Records for this exercise:
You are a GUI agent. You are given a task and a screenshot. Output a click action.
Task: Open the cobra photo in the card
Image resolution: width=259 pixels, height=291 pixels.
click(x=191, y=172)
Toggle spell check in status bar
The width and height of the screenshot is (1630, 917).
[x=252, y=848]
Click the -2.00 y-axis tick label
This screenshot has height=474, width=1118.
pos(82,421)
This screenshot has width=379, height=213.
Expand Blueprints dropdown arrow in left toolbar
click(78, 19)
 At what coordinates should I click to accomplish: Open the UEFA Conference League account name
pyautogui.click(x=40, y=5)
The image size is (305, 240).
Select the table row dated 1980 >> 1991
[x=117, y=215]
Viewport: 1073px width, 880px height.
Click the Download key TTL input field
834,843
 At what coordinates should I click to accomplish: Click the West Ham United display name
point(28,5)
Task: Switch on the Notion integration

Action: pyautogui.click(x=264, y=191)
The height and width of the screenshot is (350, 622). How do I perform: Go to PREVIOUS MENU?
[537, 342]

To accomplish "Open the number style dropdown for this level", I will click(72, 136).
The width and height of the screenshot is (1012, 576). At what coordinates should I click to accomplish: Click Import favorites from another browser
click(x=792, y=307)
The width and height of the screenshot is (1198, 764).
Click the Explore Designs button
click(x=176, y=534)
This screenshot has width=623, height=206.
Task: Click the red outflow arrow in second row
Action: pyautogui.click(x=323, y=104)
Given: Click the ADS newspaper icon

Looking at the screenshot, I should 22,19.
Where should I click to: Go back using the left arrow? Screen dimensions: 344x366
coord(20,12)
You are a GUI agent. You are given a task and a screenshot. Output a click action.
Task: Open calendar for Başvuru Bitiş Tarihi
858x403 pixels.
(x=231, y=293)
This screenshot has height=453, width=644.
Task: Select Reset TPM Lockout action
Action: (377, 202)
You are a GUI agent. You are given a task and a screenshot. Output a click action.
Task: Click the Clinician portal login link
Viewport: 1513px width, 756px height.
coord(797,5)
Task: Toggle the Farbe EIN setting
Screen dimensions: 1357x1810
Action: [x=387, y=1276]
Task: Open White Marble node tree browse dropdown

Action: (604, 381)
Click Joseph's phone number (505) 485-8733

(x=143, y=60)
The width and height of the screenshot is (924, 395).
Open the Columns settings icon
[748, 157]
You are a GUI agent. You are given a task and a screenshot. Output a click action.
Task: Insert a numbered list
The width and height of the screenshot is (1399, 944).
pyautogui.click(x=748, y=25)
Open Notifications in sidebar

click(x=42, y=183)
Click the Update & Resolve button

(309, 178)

Instructions for the task:
Render the listing between the lines holding "The width and height of the screenshot is (1012, 576)." and "coord(20,12)", inclusive, as a JSON list of strings with one string per line, omitting blank lines.

Exercise solution:
[
  "The width and height of the screenshot is (1012, 576). At what coordinates should I click to accomplish: Click Import favorites from another browser",
  "click(x=792, y=307)",
  "The width and height of the screenshot is (1198, 764).",
  "Click the Explore Designs button",
  "click(x=176, y=534)",
  "This screenshot has width=623, height=206.",
  "Task: Click the red outflow arrow in second row",
  "Action: pyautogui.click(x=323, y=104)",
  "Given: Click the ADS newspaper icon",
  "Looking at the screenshot, I should 22,19.",
  "Where should I click to: Go back using the left arrow? Screen dimensions: 344x366",
  "coord(20,12)"
]